Отрывок:
Между тем у Кьеркегора этический выбор не кладет конец бесконечному времени эстетической позиции. Это время, если можно так выразиться, становится еще более бесконечным, поскольку репертуар игры с масками реальности пополняется еще одной маской, а именно маской банальности. В связи с этим особенно удивительно, что в своем анализе экзистенциального прыжка или выбора, проделанном Кьеркегором после «Или — или», он больше не говорит о выборе самого себя — а если и говорит, то о самом себе как о человеке, который выбирает другого. Как христианин он является тем, кто выбирает Христа как Бога, причем этот выбор столь же парадоксален, как и выбор самого себя. Разница, однако, заключается в том, что выбор самого себя как христианина мог расцениваться как банальный только в контексте копенгагенского общества XIX века. Поскольку же Кьеркегор настаивает на том, что выбор в пользу христианства в XIX веке остается по сути столь же экзотическим, как и выбор первых христиан, он признает, что субъективность может также принимать необычные, небанальные, неиндивидуальные решения в пользу определенных исторических форм — но только на основании того, что они могут скрывать. Эта стратегия напоминает готовность Ницше признать интересными древних греков именно из-за того, что их исторически зафиксированный жизнерадостный образ обманчив и скрывает за собой трагедию.

Отсюда, согласно Кьеркегору, появляется возможность для удвоения этически-эстетической игры и все новой субъективизации уже известных, исторически зафиксированных и признанных культурных форм. Это открывает перспективу потенциально бесконечного процесса ресайклинга, далекого, однако, от необязательности эстетической позиции. Здесь действительно происходит возвращение тех же самых, знакомых исторических фигур, но они каждый раз получают радикально новое значение в зависимости от ответа на вопрос, что они за собой скрывают. При этом встает вопрос, в какой степени эта внутренняя тайна все еще может быть отнесена к общезначимым этическим категориям. Ведь все, что скрывается, кажется чем-то криминальным. Страх очевидности можно истолковать как признак нечистой совести. Если философ- просветитель служит прототипом современного детектива, то субъект, который от него скрывается, очевидно, является преступником.

Исходные данные:

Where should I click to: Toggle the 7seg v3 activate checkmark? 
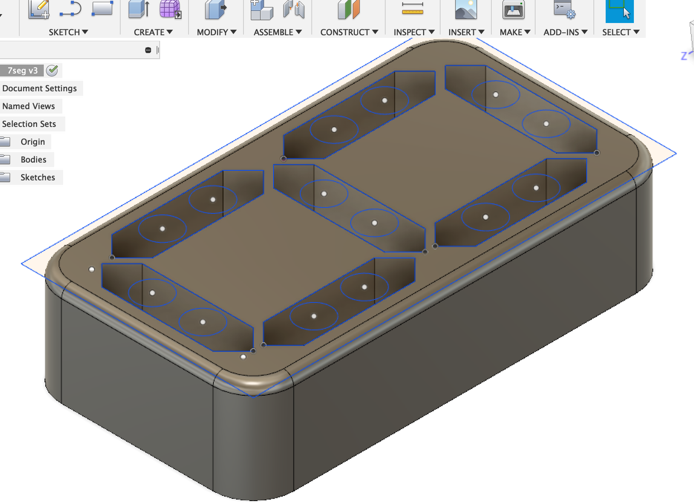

Что сделать: Напишите, что следует дальше в отрывке о выборе у Кьеркегора, начиная сразу после его последнего предложения.

Ответ на задание:
С типичным для него бесстрашием перед выводами из собственных идей Кьеркегор идет до конца и по этому пути рефлексии, который приводит философа, возможно, к самой радикальной из его книг, «Страху и трепету». Кьеркегор изображает библейского Авраама как человека, который с точки зрения внешнего наблюдателя выглядит как преступник, как обычный убийца, готовый по непонятной причине прикончить собственного сына. Этот преступный акт, подчеркивает Кьеркегор, не может быть понят как трагическая жертва в традиционном смысле, поскольку здесь отсутствует явная необходимость, способная понятным образом оправдать подобное жертвоприношение. Кьеркегор противопоставляет Авраама Агамемнону, который приносит в жертву свою дочь Ифигению, чтобы выиграть войну с Троей, и показывает, что Авраам совсем не похож на трагического героя, жертвующего своими личными чувствами ради долга перед общими интересами. Напротив, Авраам следует своему внутреннему, сокровенному голосу, в котором узнает голос Бога, но который не сообщает ему, по какой причине он должен принести эту жертву.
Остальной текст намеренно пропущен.